Kansas Attorney General Derek Schmidt, seen participating in a Kansas Reflector podcast, denounces the idea of leaning on government mask or vaccination mandates during the COVID-19 pandemic. (Sherman Smith/Kansas Reflector)
TOPEKA — A federal judge in Georgia issued a temporary injunction Tuesday blocking requirements for employees of federal contractors get vaccinated from COVID-19.
The ruling comes in a lawsuit from a coalition of seven states, including Kansas, that challenged whether President Joe Biden’s executive order for federal employees could be extended to private contractors.
U.S. District Judge R. Stan Baker, who was appointed by former President Donald Trump, said the executive order “goes far beyond addressing administrative and management issues in order to promote efficiency and economy in procurement and contracting, and instead, in application, works as a regulation of public health,” which exceeds federal authority.
Kansas Attorney General Derek Schmidt, who also joined separate lawsuits challenging vaccine mandates for large employers and health care workers, said the ruling is the latest example of a federal court recognizing that “overreaching, one-size-fits-all mandates from the Biden administration are unlawful.”
“I continue to encourage Kansans to be vaccinated, but that personal health care decision should be made by each individual and not mandated by the federal government,” Schmidt said.
As of Tuesday, 55.3% of the Kansas population is fully vaccinated, according to the Centers for Disease Control and Prevention. That includes 67.3% of adults. Those numbers lag behind national averages, with 60.1% of Americans and 71.6% of American adults fully vaccinated.
New cases of COVID-19 have skyrocketed in Kansas in recent weeks, to levels not recorded in January. The virus has killed more than 6,700 Kansans since the start of the pandemic, including 57 new deaths reported just this month by the Kansas Department for Health and Environment.
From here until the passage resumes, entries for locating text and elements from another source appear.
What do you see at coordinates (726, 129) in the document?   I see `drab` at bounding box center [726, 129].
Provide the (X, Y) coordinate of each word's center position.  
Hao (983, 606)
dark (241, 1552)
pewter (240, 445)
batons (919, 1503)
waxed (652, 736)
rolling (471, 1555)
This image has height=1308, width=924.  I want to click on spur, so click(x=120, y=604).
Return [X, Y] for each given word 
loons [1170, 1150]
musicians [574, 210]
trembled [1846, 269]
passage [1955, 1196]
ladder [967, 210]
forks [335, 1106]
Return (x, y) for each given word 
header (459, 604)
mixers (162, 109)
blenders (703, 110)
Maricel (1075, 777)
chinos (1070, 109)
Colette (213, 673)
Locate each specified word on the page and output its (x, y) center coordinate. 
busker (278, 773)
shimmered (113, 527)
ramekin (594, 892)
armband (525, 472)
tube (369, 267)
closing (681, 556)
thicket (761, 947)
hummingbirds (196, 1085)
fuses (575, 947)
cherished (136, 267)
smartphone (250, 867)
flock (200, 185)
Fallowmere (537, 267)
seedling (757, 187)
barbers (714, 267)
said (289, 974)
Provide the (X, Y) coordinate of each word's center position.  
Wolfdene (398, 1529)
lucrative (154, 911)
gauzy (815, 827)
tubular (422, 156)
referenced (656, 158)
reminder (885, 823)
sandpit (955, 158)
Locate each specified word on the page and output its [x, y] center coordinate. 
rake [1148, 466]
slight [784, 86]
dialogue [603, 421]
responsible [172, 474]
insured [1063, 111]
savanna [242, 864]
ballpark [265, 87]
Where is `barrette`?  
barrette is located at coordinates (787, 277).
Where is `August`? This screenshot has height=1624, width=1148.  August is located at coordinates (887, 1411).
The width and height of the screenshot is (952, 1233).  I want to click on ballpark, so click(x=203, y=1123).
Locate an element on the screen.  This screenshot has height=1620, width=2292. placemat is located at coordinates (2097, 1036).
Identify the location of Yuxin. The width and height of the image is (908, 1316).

The impact of federal COVID-19 vaccine mandates already had been blunted by a new state law the Legislature passed during a one-day special session shortly before Thanksgiving.
All of the federal rules include exemptions for health needs, disabilities or sincerely held religious beliefs. The new state law, which Gov. Laura Kelly quickly signed, bans employers from questioning the sincerity of religious beliefs. The law also expands the definition of religious beliefs to include moral objections.
Blue Cross and Blue Shield of Kansas said in a statement after Tuesday’s ruling that it would put on hold efforts to comply with the federal COVID-19 vaccine requirement for employees. The health insurance provider is considered to be a federal contractor.
“As a healthcare company, health and well-being is our No. 1 priority,” the statement said. “We still encourage our employees and all Kansans to receive the vaccine as a way to protect themselves from the virus.”
Correction: This story has been updated to correct the national vaccination rates.